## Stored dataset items

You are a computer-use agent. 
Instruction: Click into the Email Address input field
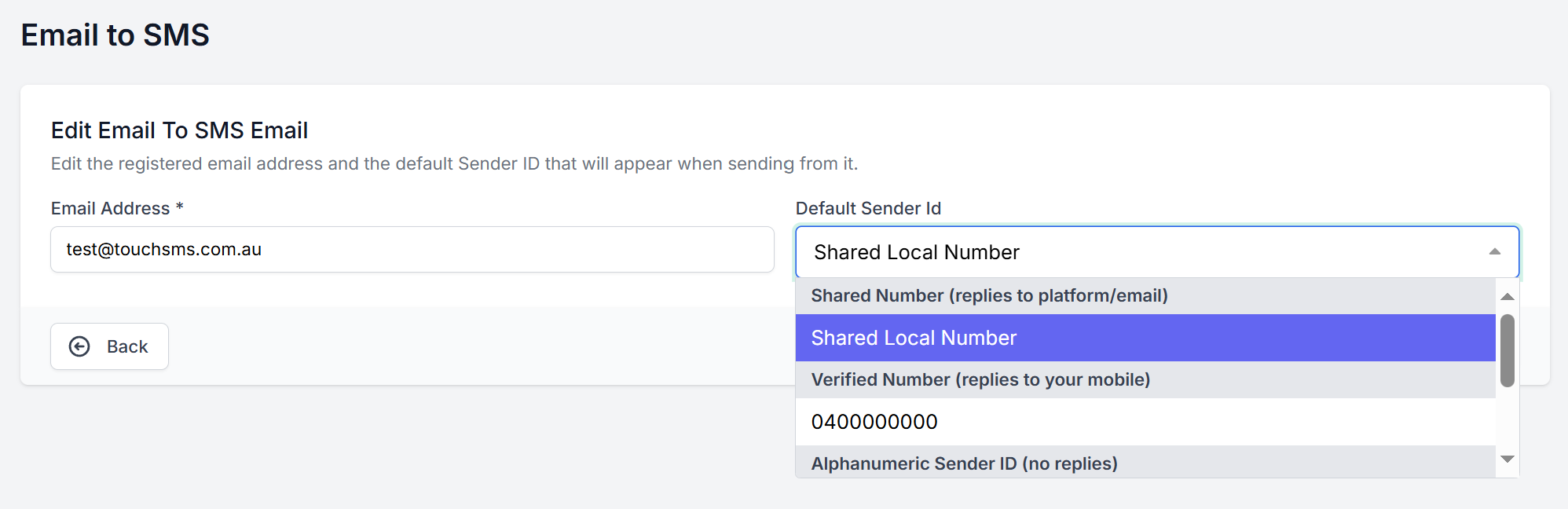[412, 250]
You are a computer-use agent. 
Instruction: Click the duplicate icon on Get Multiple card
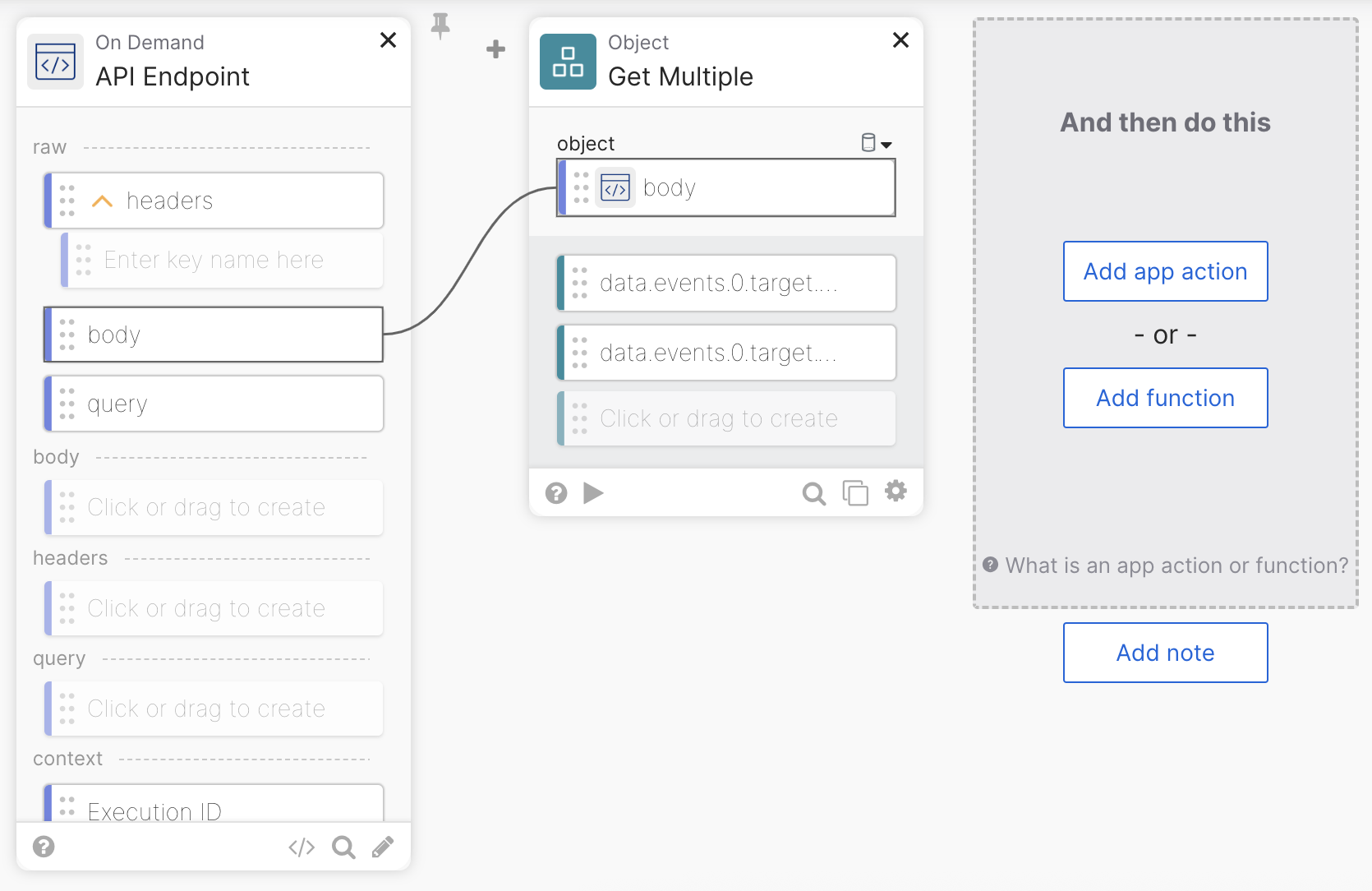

## Work task
Restate the data word for word while omitting each picture.

## Exercise result
You are a computer-use agent. 
Instruction: Click into the Email Address input field
[412, 250]
You are a computer-use agent. 
Instruction: Click the duplicate icon on Get Multiple card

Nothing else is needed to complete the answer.